In rare cases inhaled therapy may unmask underlying eosinophilic conditions (e.g. Churg-Strauss syndrome). These cases have usually been associated with reduction or withdrawal of oral corticosteroid therapy. A direct causal relationship has not been established.
Similarly, replacement of systemic steroid treatment with inhaled therapy sometimes unmasks allergies such as allergic rhinitis or eczema previously controlled by the systemic drug. These allergies should be symptomatically treated with antihistamine and/or topical preparations, including topical steroids.

Use in the elderly.

There are no special precautions for use in the elderly.

Paediatric use.

The growth of paediatric patients receiving corticosteroids, including fluticasone propionate, should be monitored. The potential growth effects of prolonged treatment should be weighed against the clinical benefits obtained.
In children taking recommended doses of inhaled fluticasone propionate, adrenal function and adrenal reserve usually remain within the normal range. However, the possible effects of previous or intermittent treatment with oral steroids should not be discounted. Nevertheless, the benefits of inhaled fluticasone propionate should minimise the need for oral steroids.

Effects on laboratory tests.

No data available.

4.5 Interactions with Other Medicines and Other Forms of Interactions

Under normal circ*mstances, low plasma concentrations of fluticasone propionate are achieved after inhaled dosing, due to extensive first-pass metabolism and high systemic clearance mediated by cytochrome P450 3A4 in the gut and liver. Hence, clinically significant drug interactions mediated by fluticasone propionate are unlikely.
A drug interaction study in healthy subjects has shown that ritonavir (a highly potent cytochrome P450 3A4 inhibitor) can greatly increase fluticasone propionate plasma concentrations, resulting in markedly reduced serum cortisol concentrations.

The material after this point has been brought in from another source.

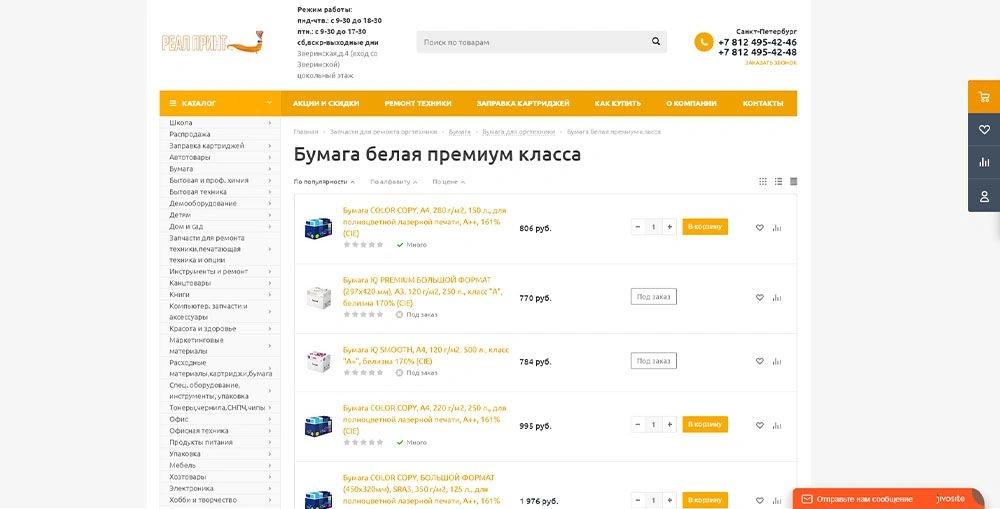1000x509 pixels.
Task: Click Под заказ for IQ PREMIUM paper
Action: [654, 296]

During postmarketing use, there have been reports of clinically significant drug interactions in patients receiving fluticasone propionate and ritonavir, resulting in systemic corticosteroid effects including Cushing's syndrome and adrenal suppression. Therefore, concomitant use of fluticasone propionate and ritonavir should be avoided, unless the potential benefit to the patient outweighs the risk of systemic corticosteroid side effects.
Studies have shown that other inhibitors of cytochrome P450 3A4 produce negligible (erythromycin) and minor (ketoconazole) increases in systemic exposure to fluticasone propionate without notable reductions in serum cortisol concentrations. Nevertheless, care is advised when coadministering potent cytochrome P450 3A4 inhibitors (e.g. ketoconazole) as there is potential for increased systemic exposure to fluticasone propionate.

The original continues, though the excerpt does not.